The Colorado College hockey team celebrates in October 2018 with the Pikes Peak Trophy after defeating Air Force 6-1 at The Broadmoor World Arena.

Air Force has no margin for error. Colorado College wants to defend and build. Neither has been winning much. There’s a sheet of ice on a football field waiting for them and a trophy to be won.

All of this should add up to a wild weekend in Colorado Springs college hockey.

The Falcons and Tigers will meet again in a two-game series starting Friday at The Broadmoor World Arena with the Pikes Peak Trophy on the line.

Air Force won the trophy each of the first five seasons it was awarded. The only previous two-game series split in that span went in its favor in 2015.

The Tigers took hold of it with a 6-1 victory at The Broadmoor World Arena last season. Once again, a split isn’t going to cut it for the trophy to change hands. The Falcons need, at minimum, a win and a tie.

CC doesn’t want it to come down to the Faceoff at Falcon Stadium.

“We want to secure it on Friday,” Tigers freshman Josiah Slavin said. “We don’t want to take any time off this weekend at all.”

After a promising start, Colorado College (8-16-2) got inside its own head and dropped eight of its first nine games to start 2020.

Meanwhile Air Force (8-15-5) started poorly and was hit by a midseason injury bug. Then to make matters worse, three players who had been roster regulars — including its third-leading scorer — were removed or suspended from the team in late January.

The crosstown rivals had the same result last weekend. Each dropped a game and won a shootout against a conference opponent. Both shootout games ended losing streaks, and both teams are looking to build off it — at each other’s expense.

“We can’t win at home. We can’t win on the road. We’d better be able to win at the neutral site, Falcon Stadium, because I’m flat out running out of places to play,” Serratore joked, adding that even though his players weren’t winning, they were “giving it everything they’ve got.”

The hardware comes with regional bragging rights, memorable photos and a nice locker room decoration.

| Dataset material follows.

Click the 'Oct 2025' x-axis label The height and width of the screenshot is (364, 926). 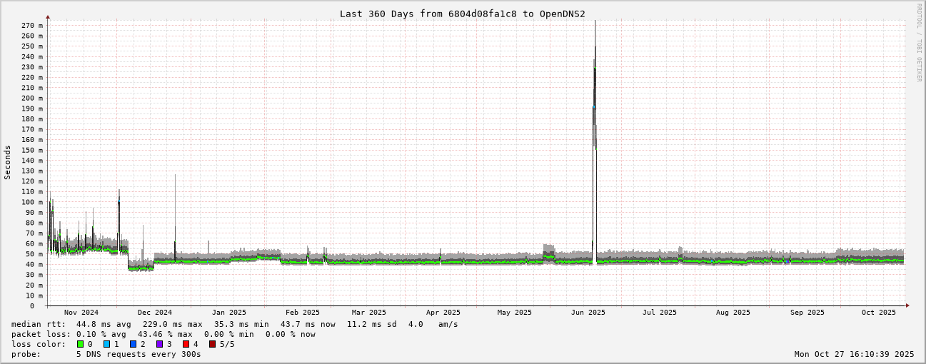point(878,313)
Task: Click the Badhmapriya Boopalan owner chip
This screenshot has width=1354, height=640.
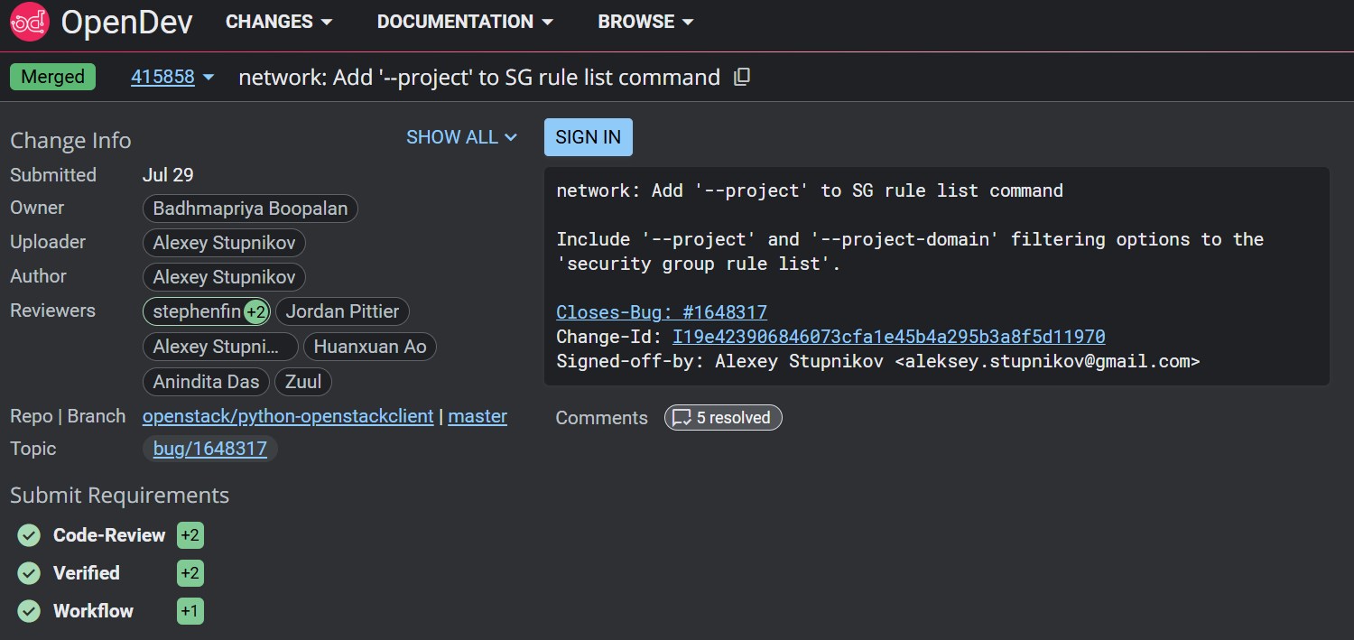Action: point(250,209)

But Colorado College co-captain Alex Berardinelli believes there was a more important side effect last season to winning the Pikes Peak Trophy.

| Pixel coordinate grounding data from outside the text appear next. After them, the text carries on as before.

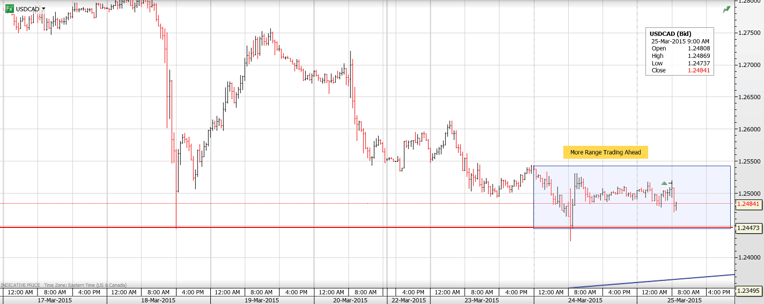Click the USDCAD symbol name text
764x304 pixels.
click(27, 9)
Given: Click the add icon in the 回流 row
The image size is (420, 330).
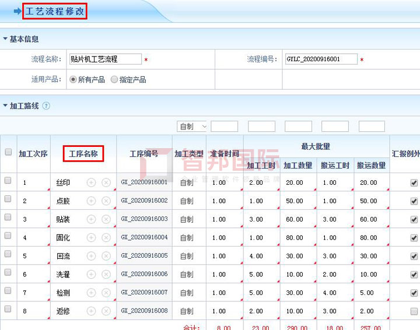Looking at the screenshot, I should [x=91, y=256].
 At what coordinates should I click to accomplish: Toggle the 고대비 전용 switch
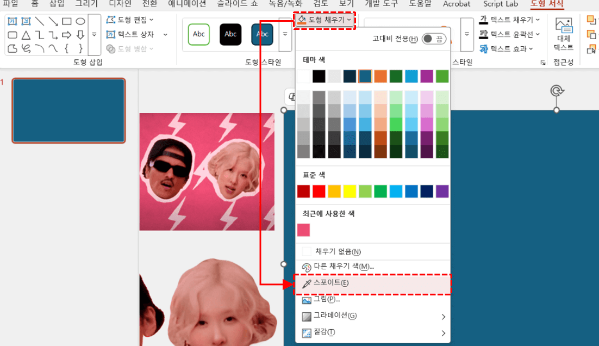(x=434, y=39)
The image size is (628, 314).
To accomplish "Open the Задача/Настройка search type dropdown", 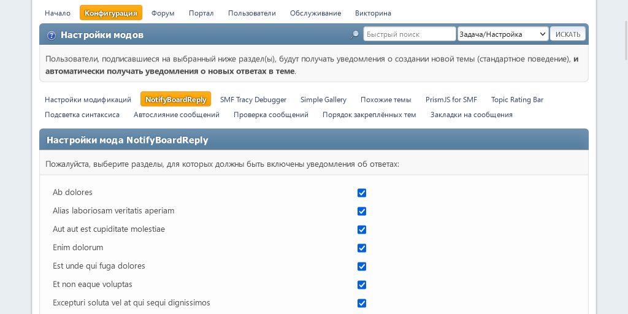I will pos(502,34).
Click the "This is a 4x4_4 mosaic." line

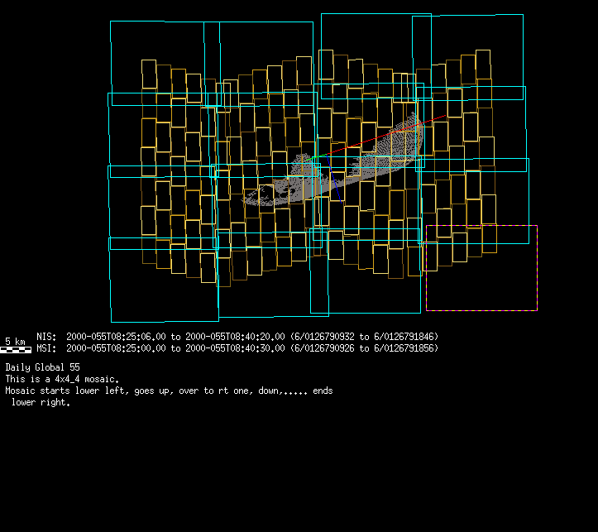point(62,379)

“It gave us some confidence last year, I think, going forward,” the senior said. “It helped us going into Denver knowing we had already won a rivalry trophy and we had what it took to get the job done.”

Between the personnel hardships Air Force has fought through, the soul-searching Colorado College has embarked on, the Pikes Peak Trophy on the line and an outdoor game to take in, this entry in the teams’ history has several twisting plot lines.

“The emotions of the game will probably be at an all-time high,” Air Force captain Matt Pulver said.